Former U.S. Rep. Corrine Brown. D-Florida
Brown, 71, a Democrat who represented metro Jacksonville in Congress for 24 years, was sentenced December 4 by U.S. District Judge Timothy Corrigan, who called her behavior “brazen” and “born out of entitlement and greed,” according to coverage of the court proceedings by the Florida Times-Union.
Brown, who was ordered to surrender in January to begin serving her sentence, left the courthouse in downtown Jacksonville without comment. Speaking to reporters afterward, her attorney, James Smith, said she would appeal.
“The congresswoman wants to let her supporters know that she’s still strong and resolute, and she appreciates their prayers and their support,” Smith said. “She asks that they not give up hope because she hasn’t given up hope.”

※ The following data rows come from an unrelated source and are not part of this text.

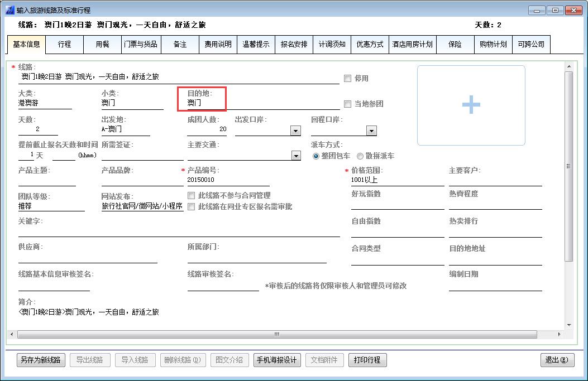Click the horizontal scrollbar thumb

pos(276,334)

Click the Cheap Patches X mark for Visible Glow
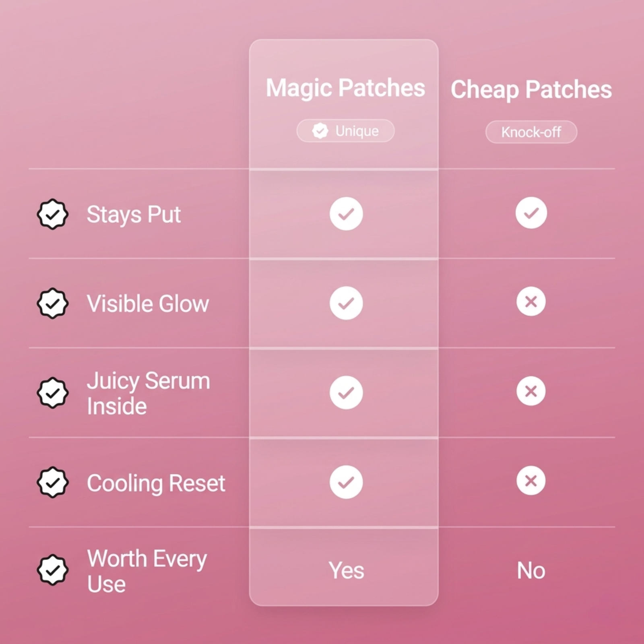531,301
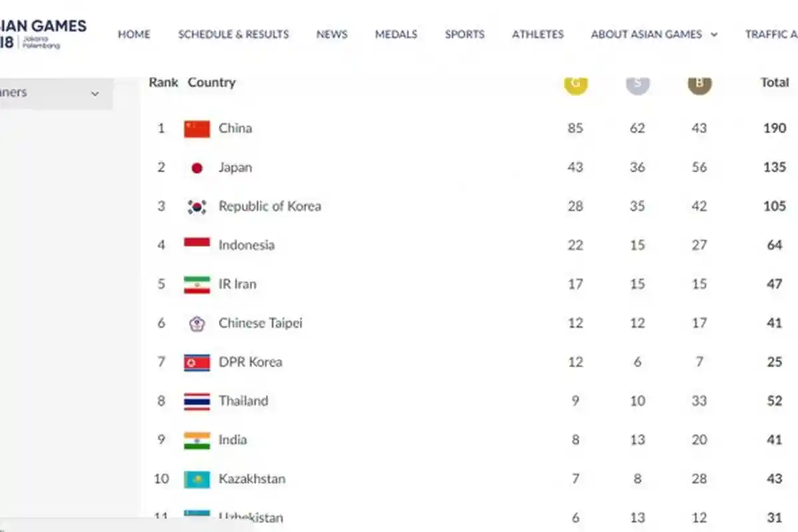Screen dimensions: 798x532
Task: Click the gold medal column icon
Action: pos(576,85)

Brown’s former chief of staff, Ronnie Simmons, received a four-year sentence; the head of the charity, Carla Wiley, received 21 months.
Prosecutors alleged that Brown used her contacts and clout as a member of Congress to solicit funds for the charity, which claimed to provide scholarships for economically disadvantaged children. At trial, prosecutors produced evidence that the money was then diverted by Brown, Simmons and Wiley for their own personal use.

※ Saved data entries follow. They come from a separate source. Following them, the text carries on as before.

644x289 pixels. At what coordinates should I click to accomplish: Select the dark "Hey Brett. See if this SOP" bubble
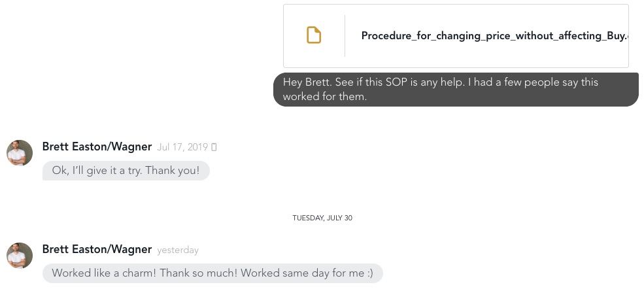[456, 90]
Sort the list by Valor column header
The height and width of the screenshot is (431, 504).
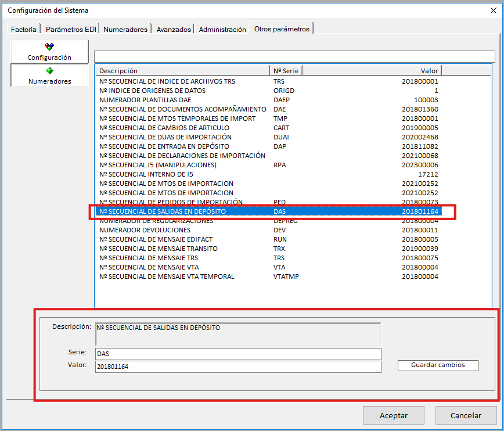(372, 71)
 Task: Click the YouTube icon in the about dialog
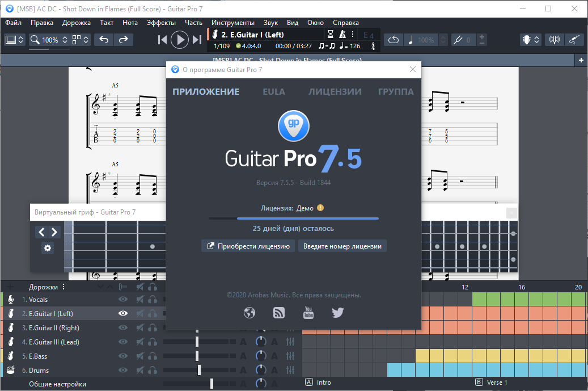pyautogui.click(x=308, y=312)
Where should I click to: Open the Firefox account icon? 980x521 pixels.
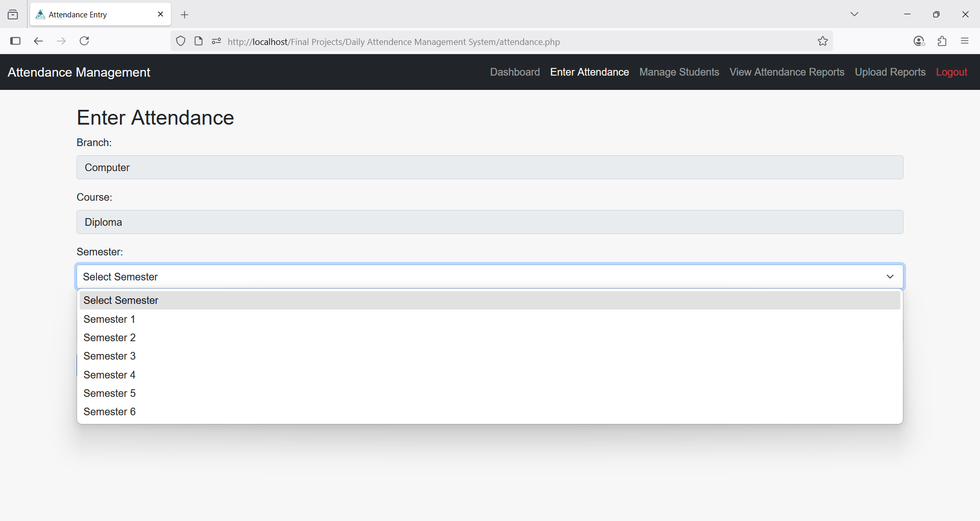[x=919, y=41]
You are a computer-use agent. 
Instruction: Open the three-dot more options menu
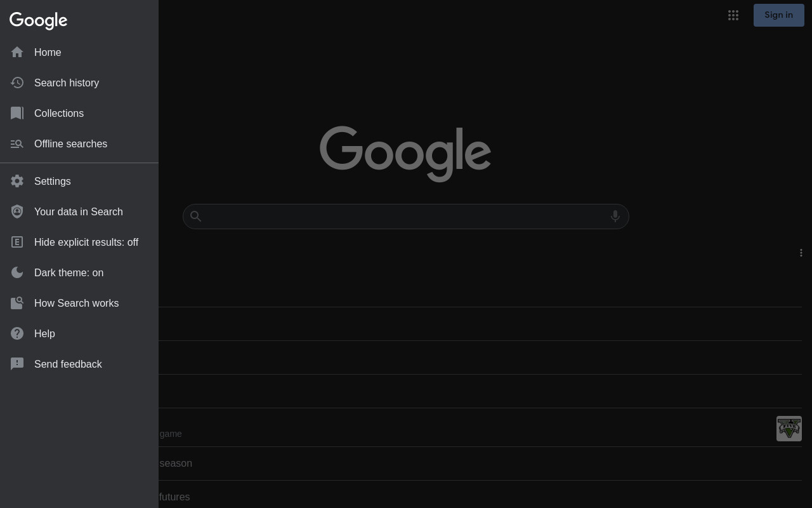(x=801, y=253)
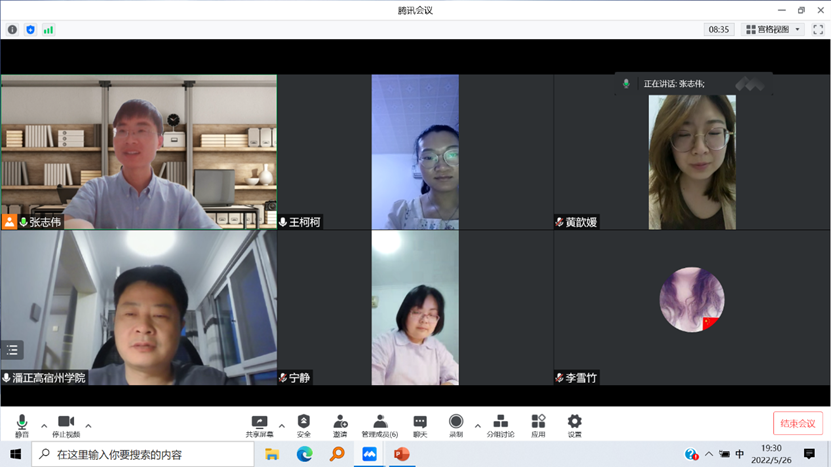Click the Windows taskbar search box
831x467 pixels.
(145, 454)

Brown took the stand to blame the scheme on Simmons and insist she did not know what he had been doing. But in May, she was convicted on 18 of the 22 counts against her, including including conspiracy, wire and mail fraud and filing false tax returns.
When she was elected on Congress in 1992 after a decade in the Florida legislature, Brown became the first African-American to represent Florida in Congress since Reconstruction. Emphasizing her dedication to constituent service with the phrase “Corrine Delivers,” she would win 11 more times and become a political institution in Jacksonville. She even helped secure the funds to build the Bryan Simpson U.S. Courthouse, the building where she was tried, convicted and sentenced.
However, in 2016, facing corruption charges and a new district radically redrawn by the Florida Supreme Court, she lost the Democratic primary to now U.S. Rep. Al Lawson of Tallahassee.